==== ENTRIES SUPPLIED

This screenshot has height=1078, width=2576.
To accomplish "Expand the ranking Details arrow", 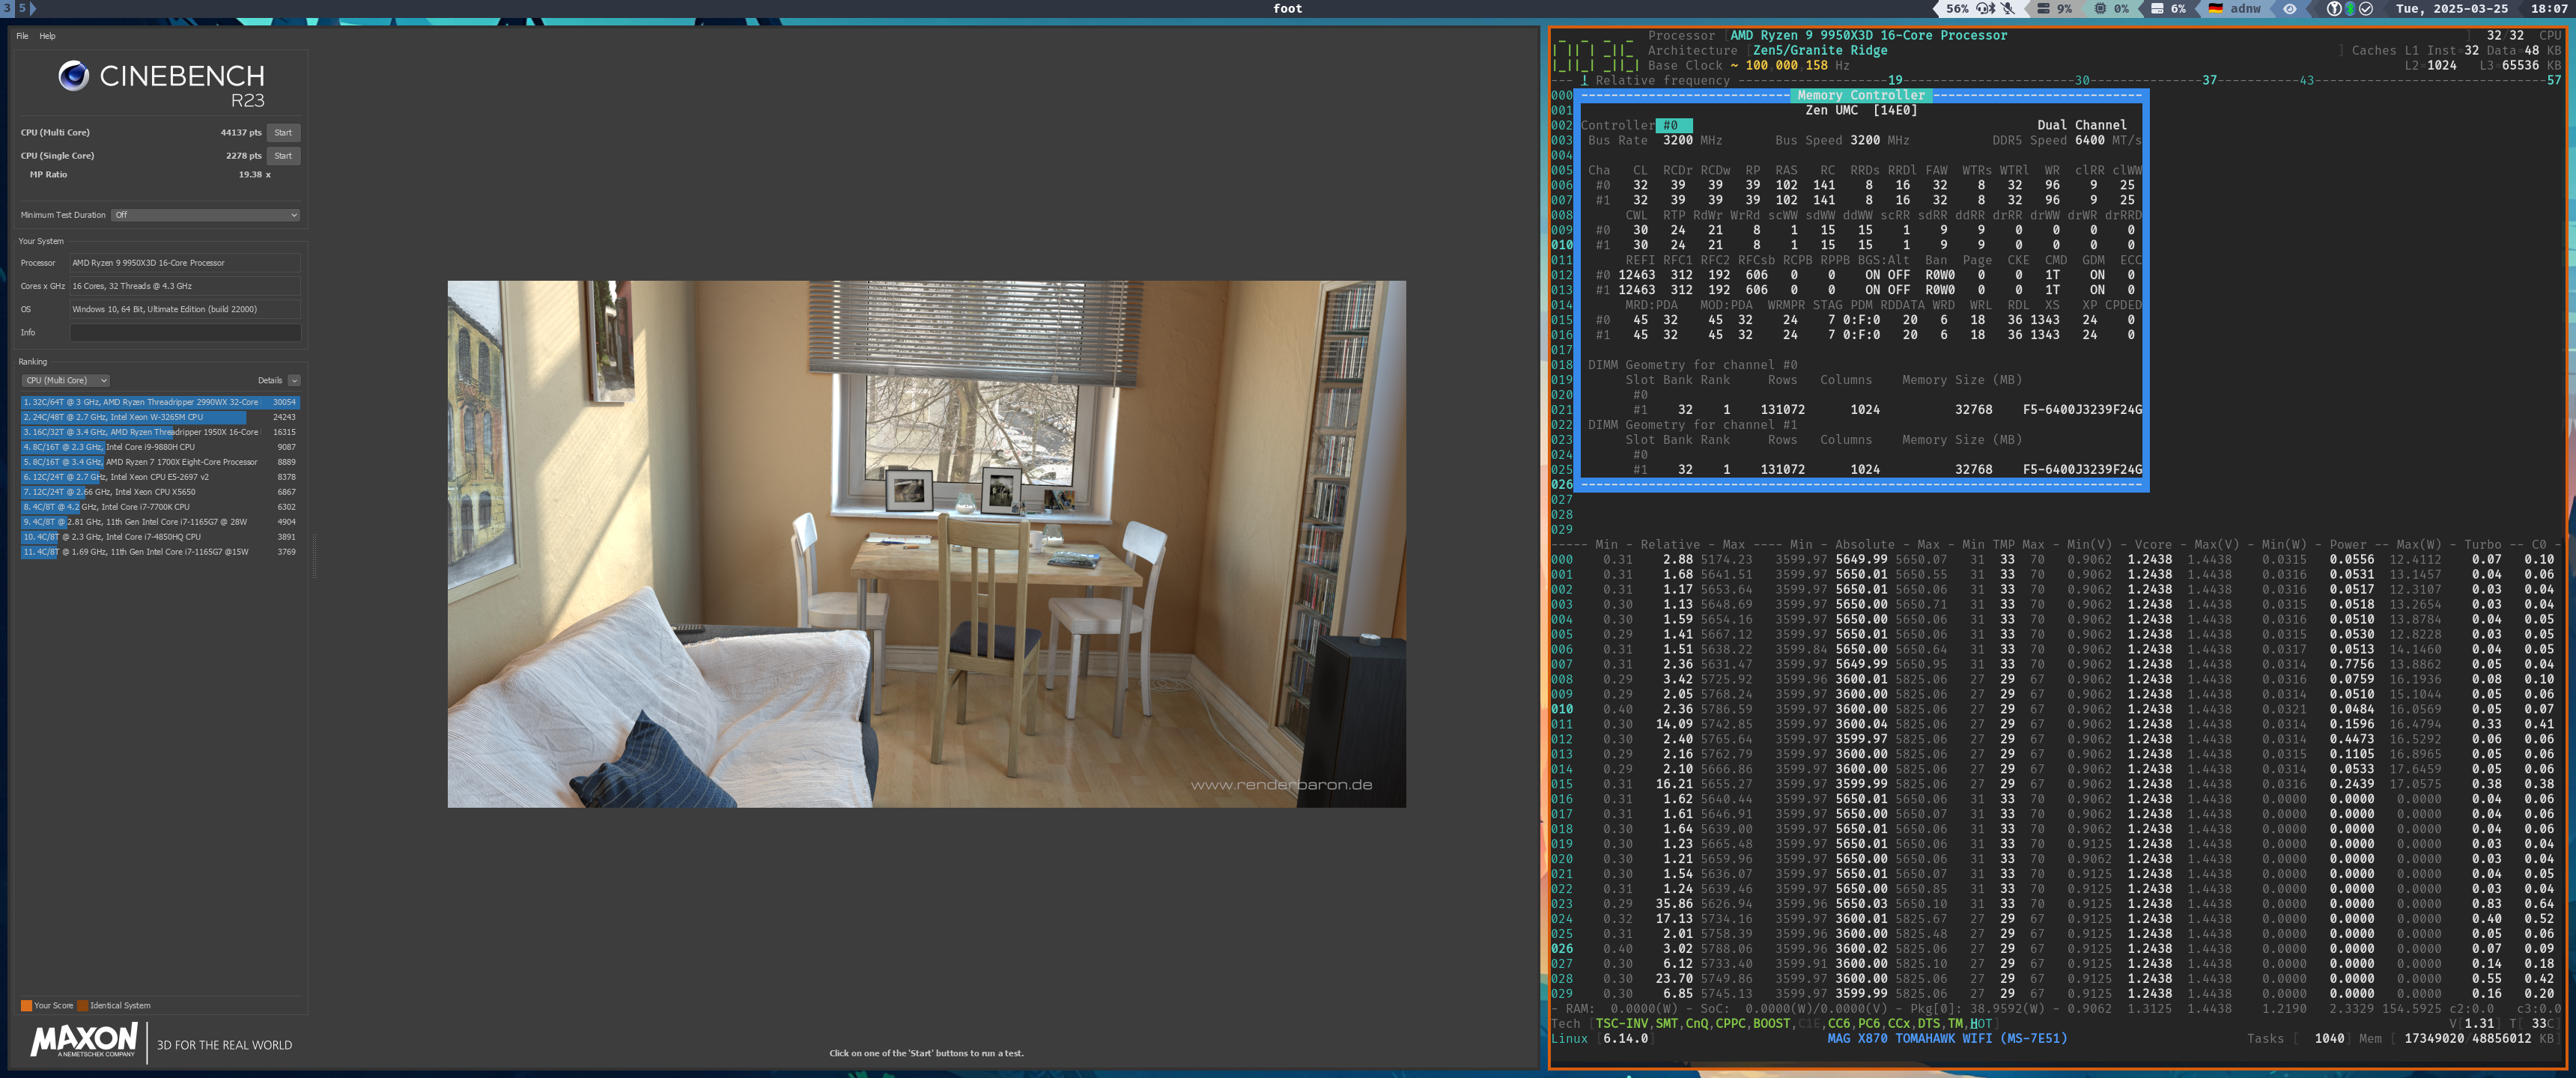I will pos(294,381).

========
==== ENTRIES SUPPLIED

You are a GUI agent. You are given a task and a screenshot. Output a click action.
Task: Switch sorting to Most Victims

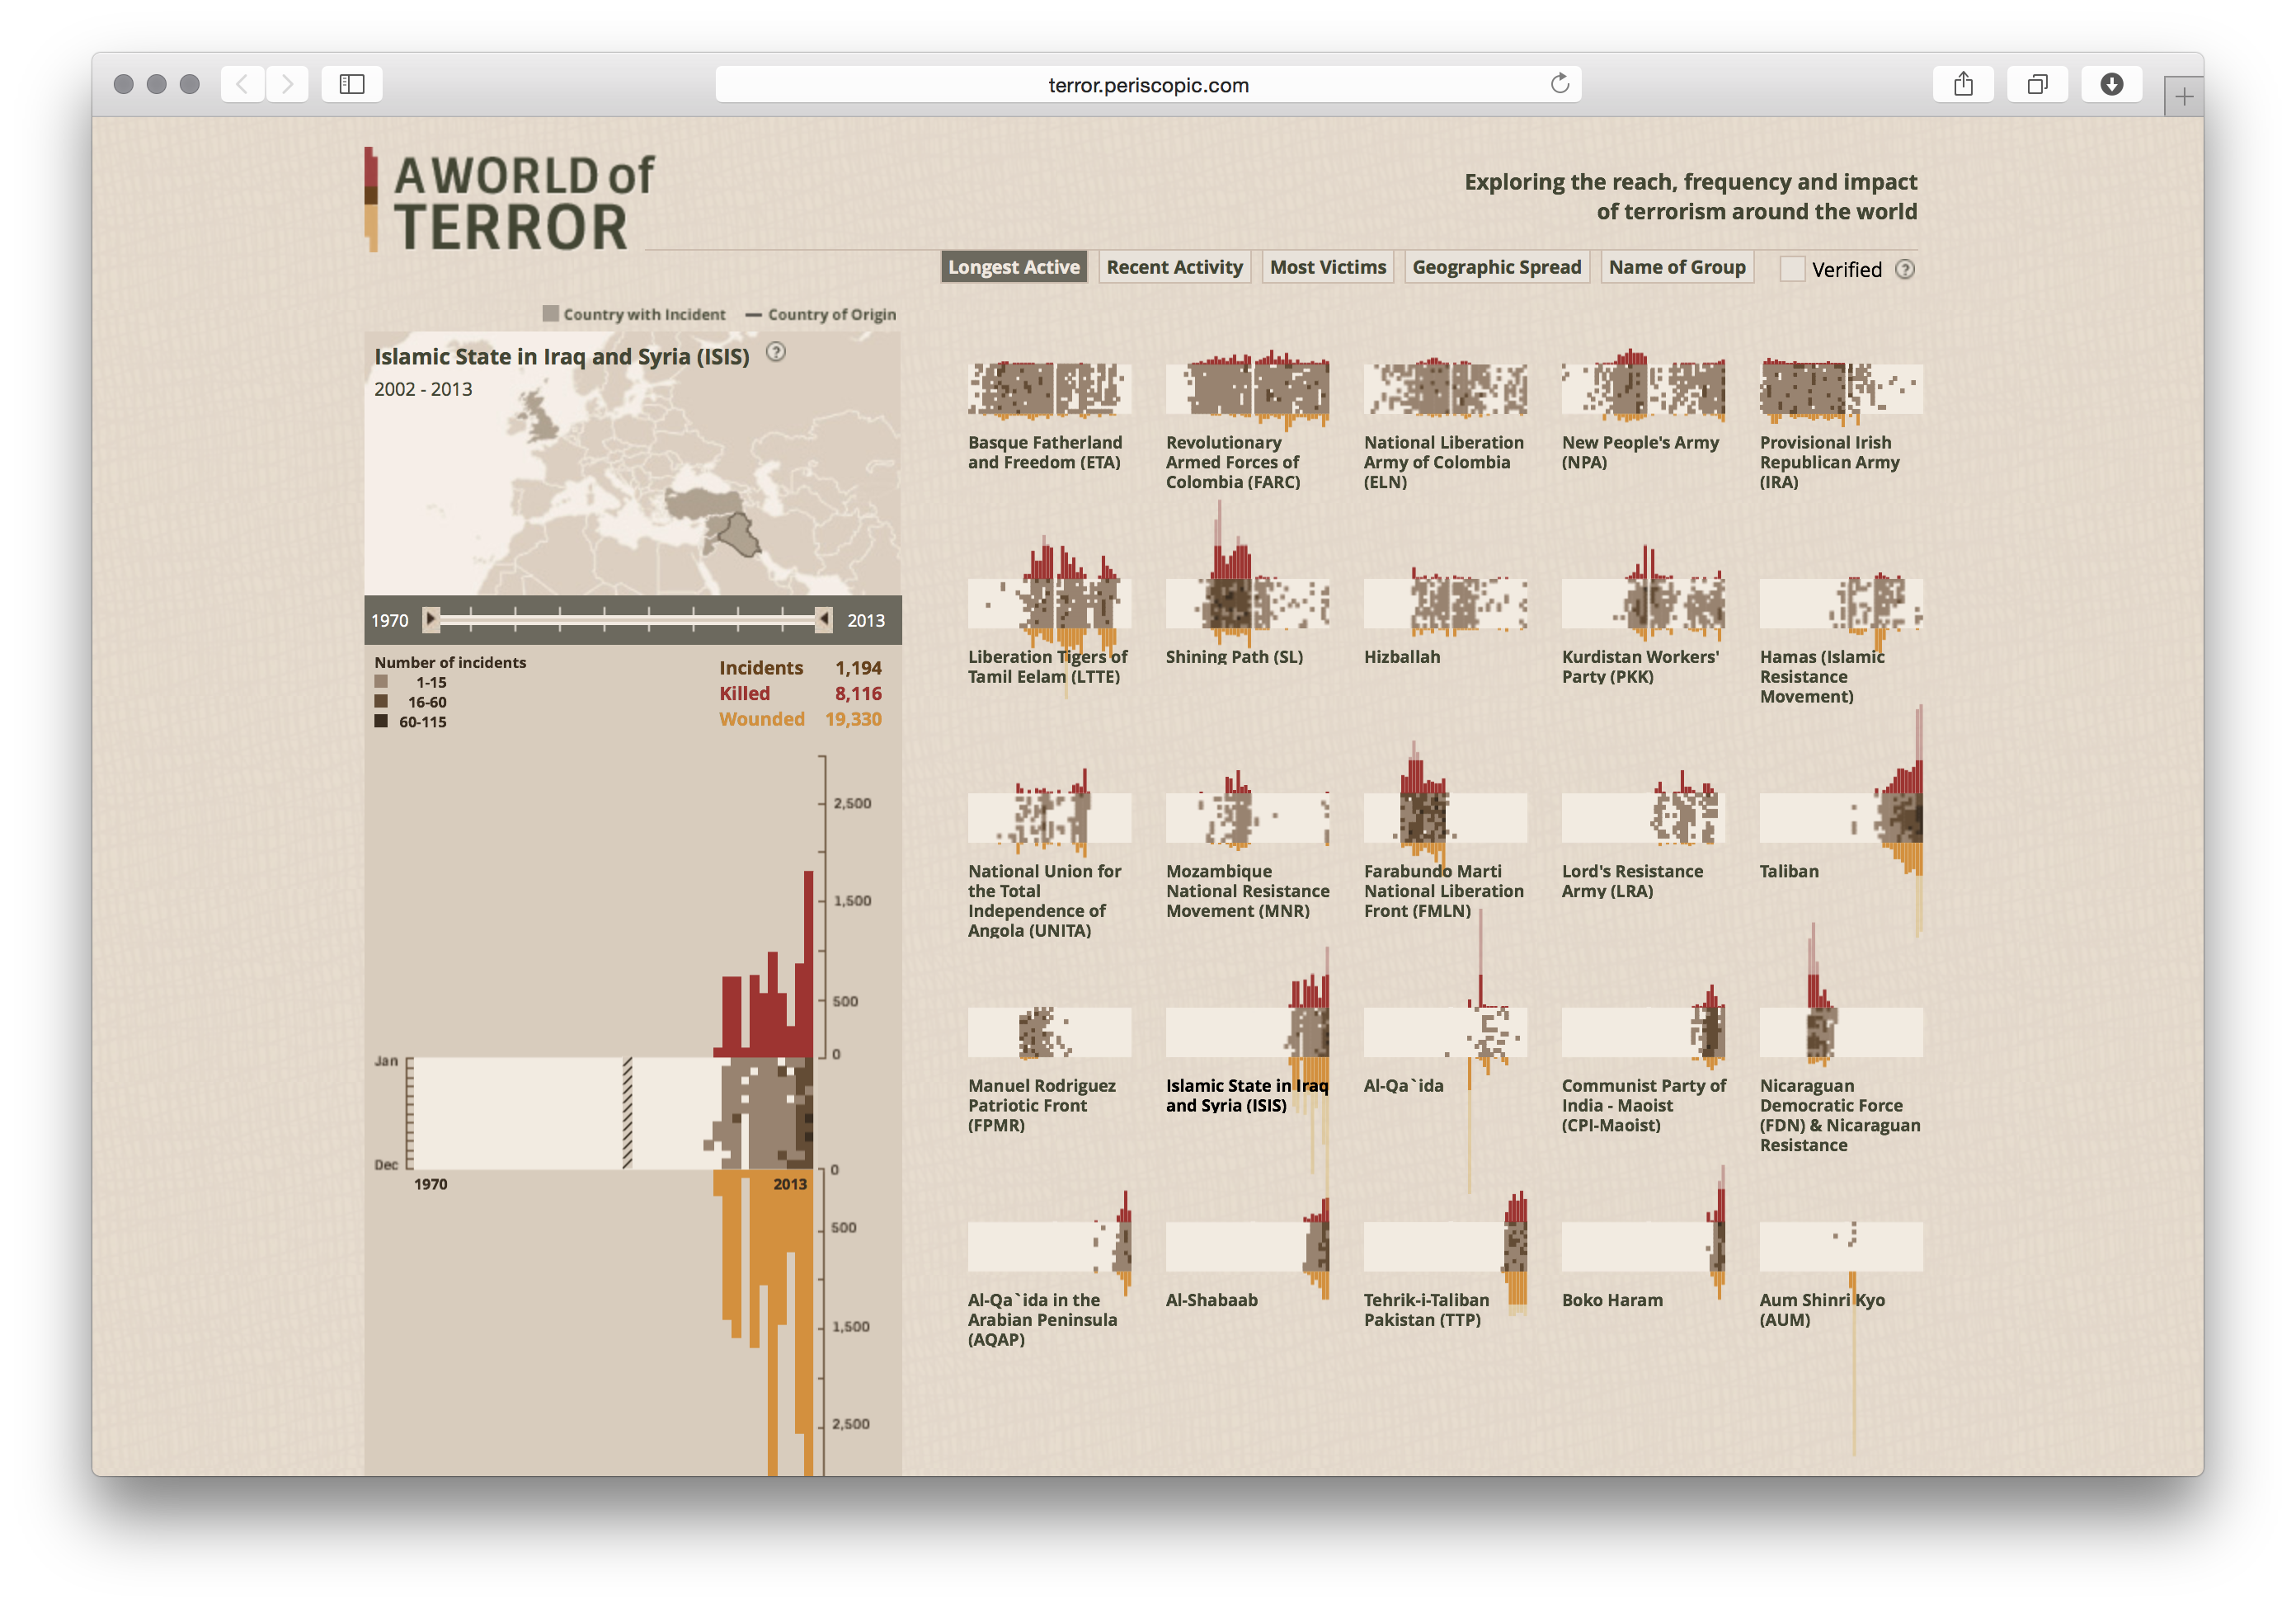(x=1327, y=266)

========
==== ENTRIES SUPPLIED

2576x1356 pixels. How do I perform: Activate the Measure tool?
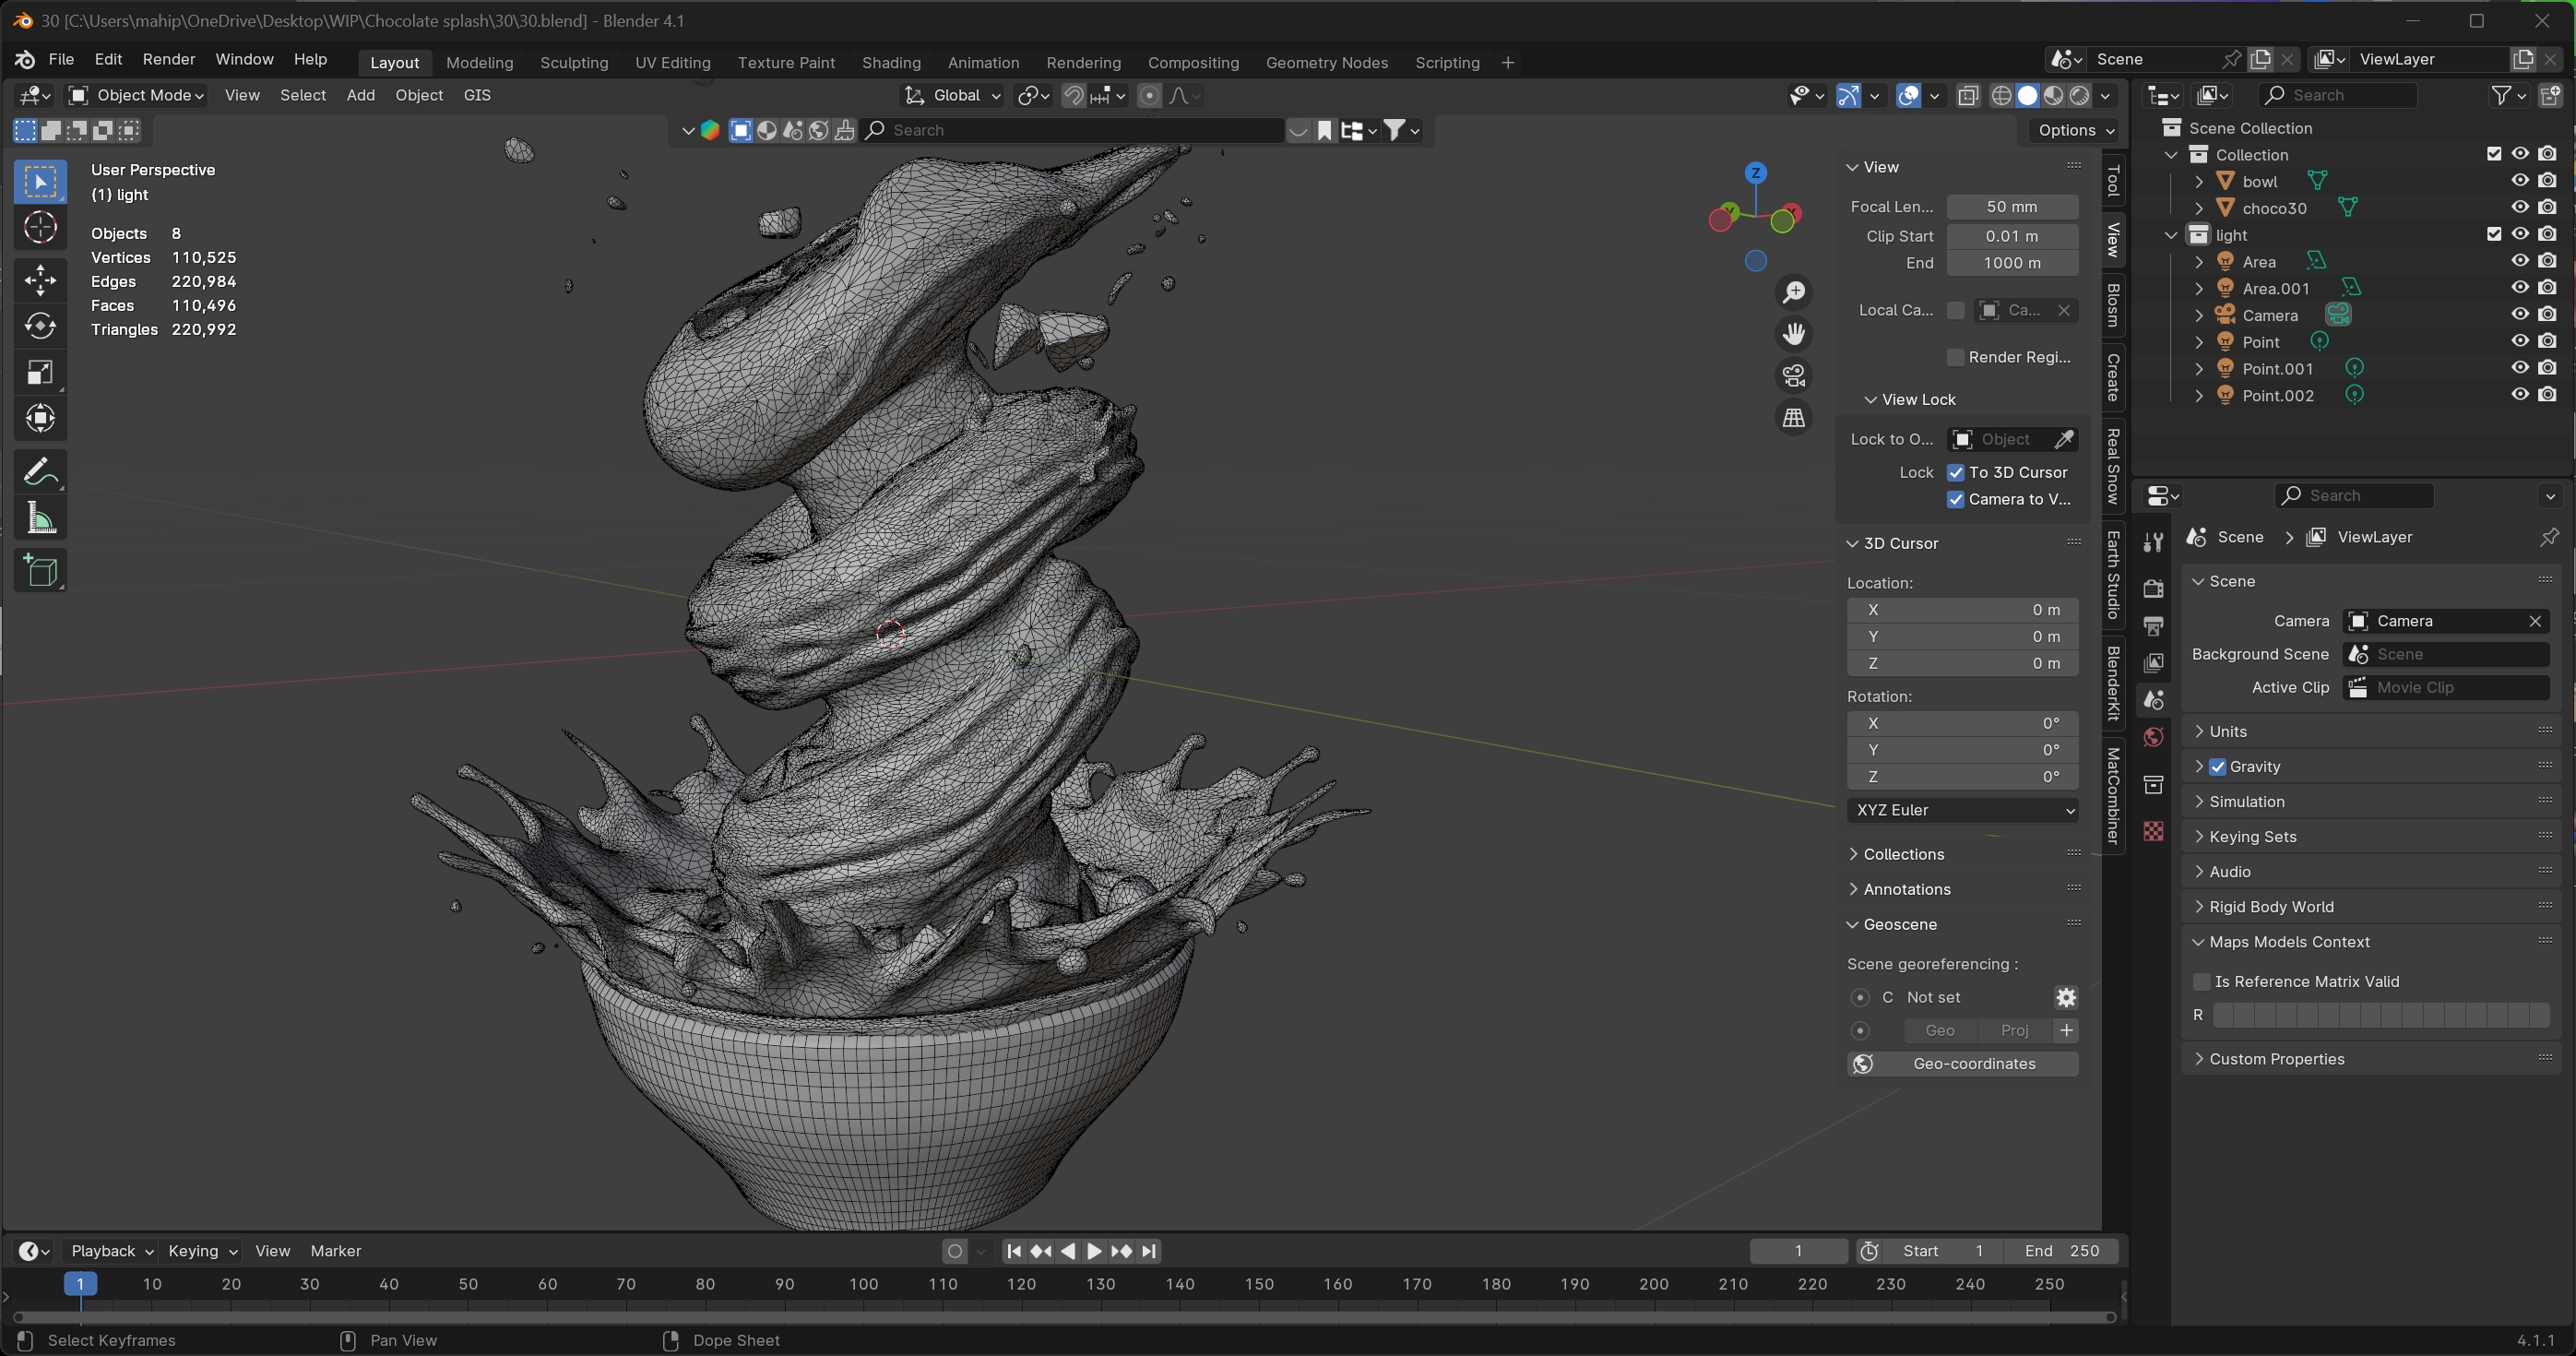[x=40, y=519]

========

### WHAT IS EXPECTED
Where the string "screenshot" occurs in a line of the listing, copy the line.

### RESPONSE TO THE TASK
This screenshot has height=1078, width=2576.
You are a GUI agent. You are given a task and a screenshot. Output a click action.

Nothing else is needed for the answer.